OpenMP specification says a target is acutally a target task, which is an untied and detachable task. It is natural to go to the direction that generates a task for a nowait target. However, OpenMP task has a problem that it must be within to a parallel region; otherwise the task will be executed immediately. As a result, if we directly wrap to a regular task, the target nowait outside of a parallel region is still a synchronous version.
In D77609, I added the support for unshackled task in OpenMP RTL. Basically, unshackled task is a task that is not bound to any parallel region. So all nowait target will be tranformed into an unshackled task. In order to distinguish from regular task, a new flag bit is set for unshackled task. This flag will be used by RTL for later process.

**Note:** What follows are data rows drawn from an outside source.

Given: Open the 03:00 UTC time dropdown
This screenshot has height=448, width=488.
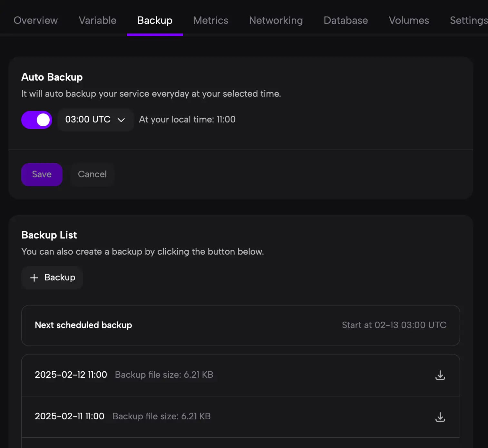Looking at the screenshot, I should [x=95, y=120].
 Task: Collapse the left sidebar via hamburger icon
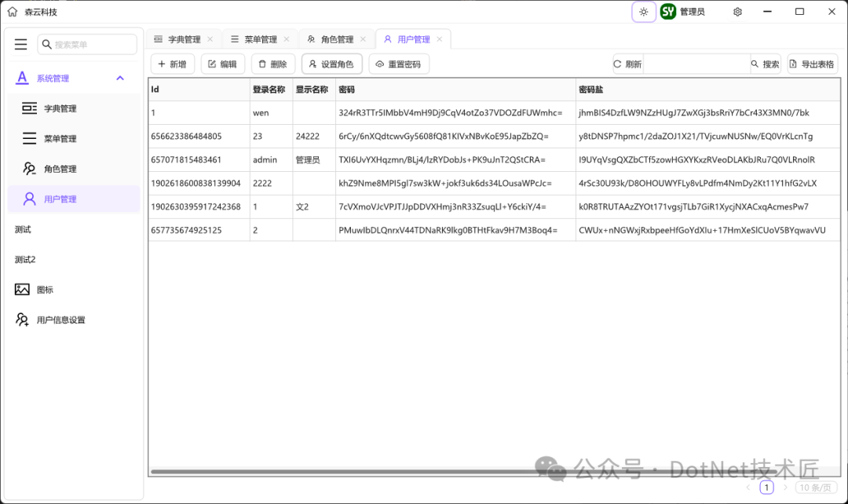21,44
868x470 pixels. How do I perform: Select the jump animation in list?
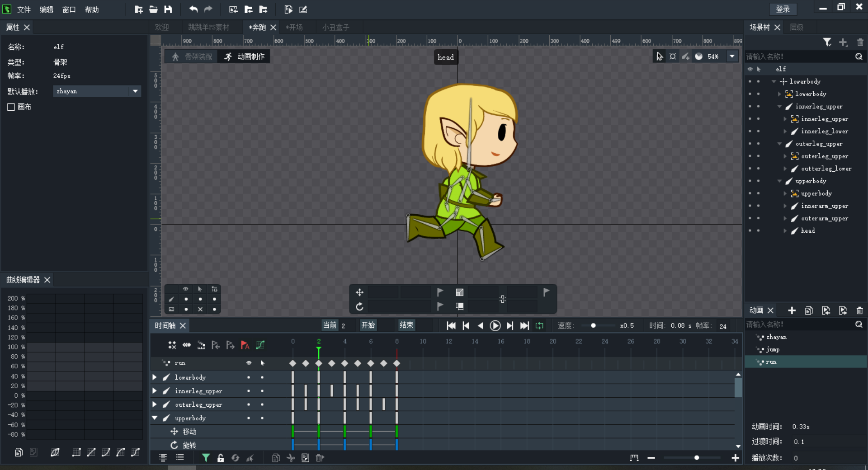(773, 349)
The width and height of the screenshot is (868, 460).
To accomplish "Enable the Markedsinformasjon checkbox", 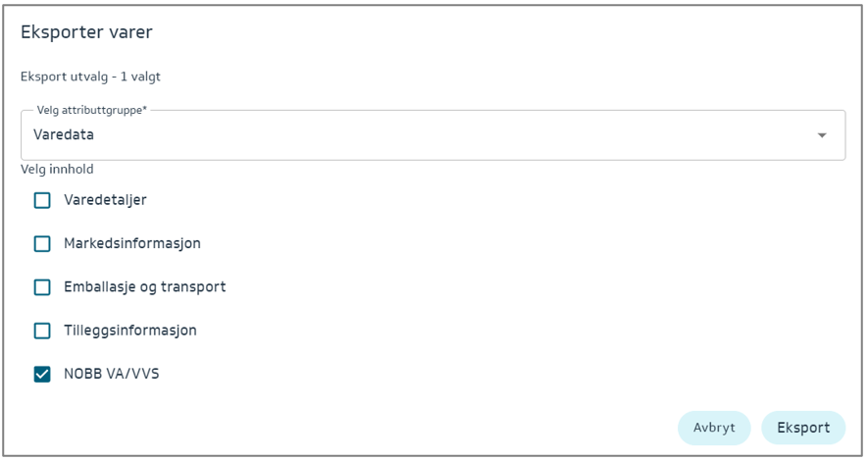I will point(42,243).
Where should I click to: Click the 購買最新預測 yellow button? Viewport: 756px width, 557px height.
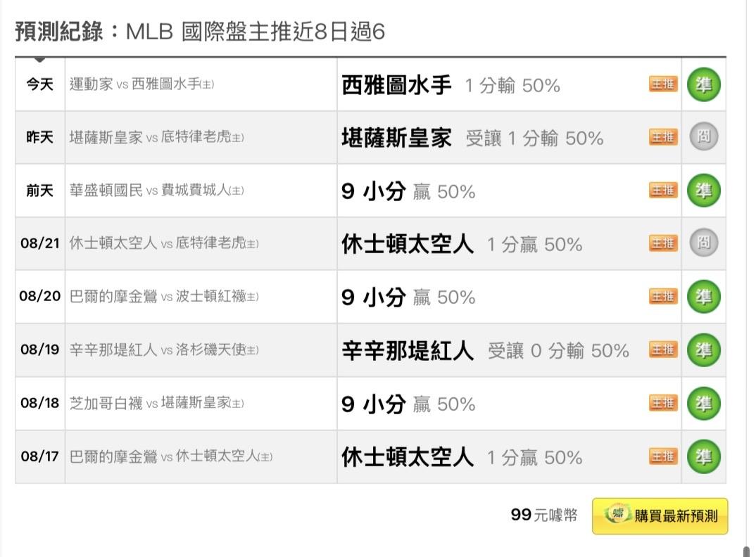[660, 516]
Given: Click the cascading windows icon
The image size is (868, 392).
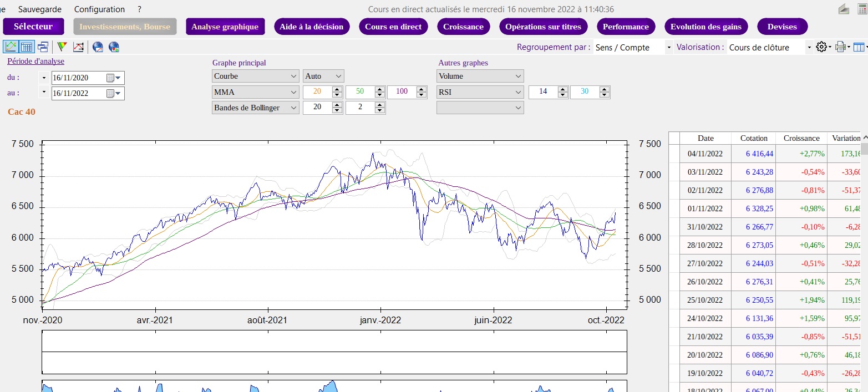Looking at the screenshot, I should (43, 47).
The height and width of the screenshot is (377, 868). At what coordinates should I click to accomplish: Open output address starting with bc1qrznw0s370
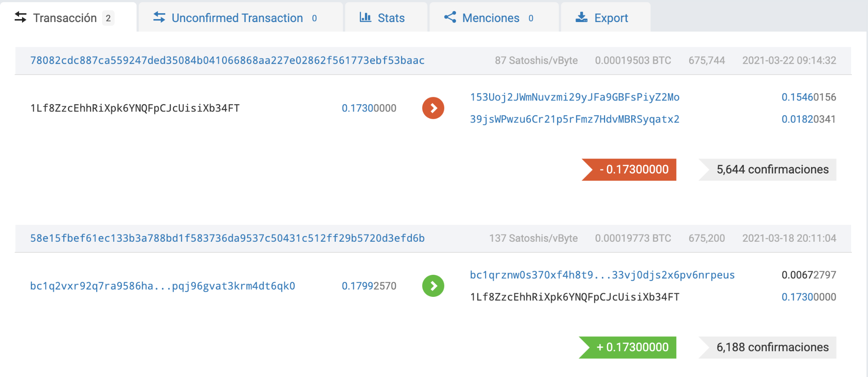(x=602, y=275)
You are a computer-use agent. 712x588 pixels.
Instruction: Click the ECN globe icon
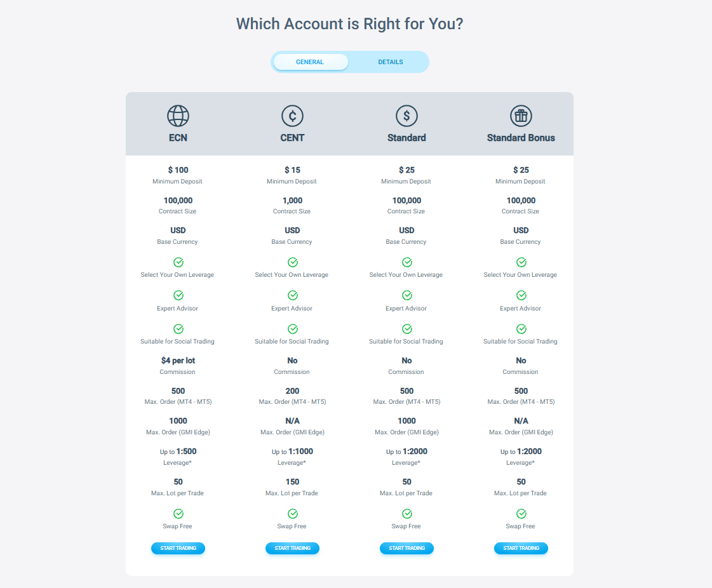coord(178,116)
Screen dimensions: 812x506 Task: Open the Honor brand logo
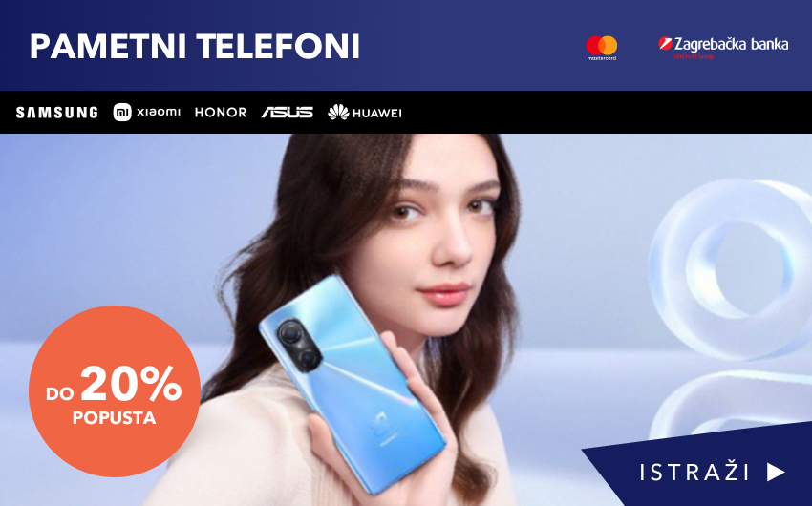click(x=221, y=113)
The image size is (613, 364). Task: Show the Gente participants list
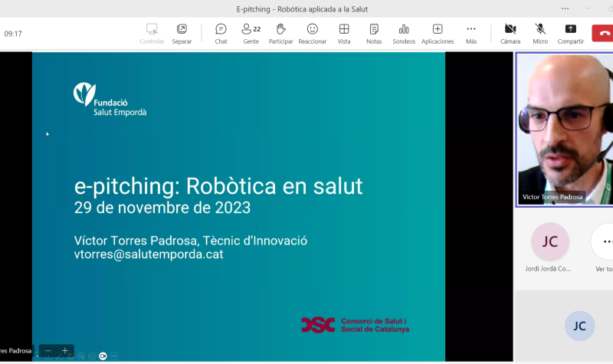pyautogui.click(x=251, y=33)
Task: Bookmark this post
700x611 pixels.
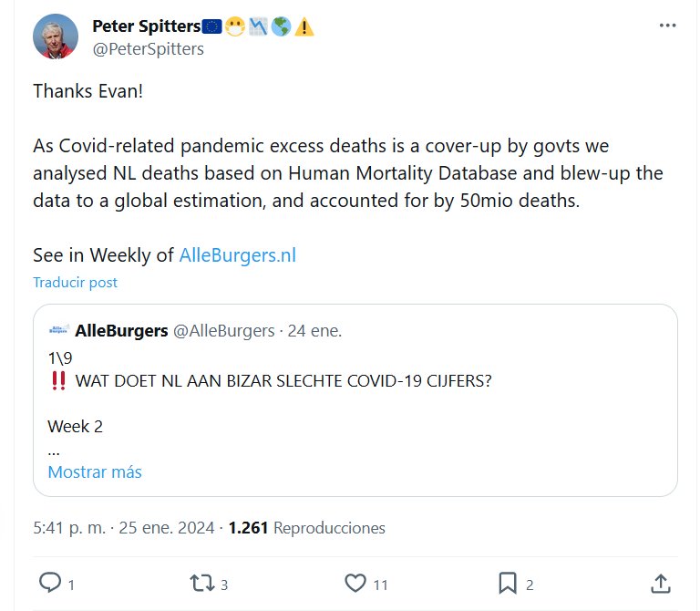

Since all target tasks are allocated via __kmpc_omp_target_task_alloc, and in current libomptarget, __kmpc_omp_target_task_alloc just calls __kmpc_omp_task_alloc. Therefore, we can modify the flag in __kmpc_omp_target_task_alloc so that we don't need to modify the FE too much. If users choose to opt out the feature, they just need to use a RTL w/o support of unshackled threads.
As a result, in this patch, the target nowait region is simply wrapped into a regular task. Later once we have RTL support for unshackled tasks, the wrapped tasks can be executed by unshackled threads w/o changes in the FE.